Post Online, a UK-based media outlet covering the insurance industry, published a story about how the question of making company systems more secure from hacking continues to prey on the industry’s mind. In “Hacking: One Step Ahead,” journalist Edward Murray interviewed several experts who provided advice on how organizations can stop unauthorized people from breaking down their digital doors.
Protegrity CEO Suni Munshani was one of these sources. Below are excerpts from the section of the article resulting from Murray’s interview with Munshani. Post subscribers may read the complete article here.
By not securing the raw data, it is easy for insiders to simply make copies and walk right out of the door with it. Edward Snowden got access to the data he leaked while working as a contractor at the National Security Agency. Similarly, the data breach suffered by Aviva was also perpetrated by employees working within the firm.
Where someone is hacking into the network from the outside, once they get past the perimeter defences, then they have unfettered access to the data if it is not secured in some way.
“The majority of breaches in financial service and other companies happen where greedy, misguided or misdirected employees with the right credentials take it,” says Suni Munshani, chief executive at data security firm Protegrity.
“Companies need to start to recognise that access controls are not the answer.

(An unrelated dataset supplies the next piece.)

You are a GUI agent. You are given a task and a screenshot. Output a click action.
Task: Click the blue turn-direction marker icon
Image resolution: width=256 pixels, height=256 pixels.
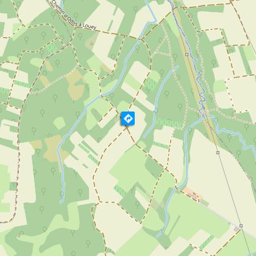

Changing and putting in new firewalls is not the complete answer. Of course, you need to do all that – it is necessary, but not sufficient.”
Looking beyond these types of defences, Munshani says firms need to think about data as a tradable commodity. They need to realise how easily it can be monetised and, therefore, how important it is to secure data in its raw format.
He questions just how many people actually need to see the data in its full form and feels that, for too long, employees have emailed unsecured spreadsheets, data repositories and files without any care over who has access to their contents along the way. In most cases, even the end recipient can use the data without seeing it in its entirety.
“At Protegrity we secure the data and give each data element a full set of characteristics,” explains Munshani. “Policies make determinations on what happens to the data and which users have access to it – even if they are managing the data. They can do their job, but they cannot get access to the data itself.”
This approach does not restrict a company’s ability to analyse the data, create management information and mine it for cross-selling opportunities or use it for marketing purposes. It does, however, stop large numbers of people having easy access to unsecured data unnecessarily.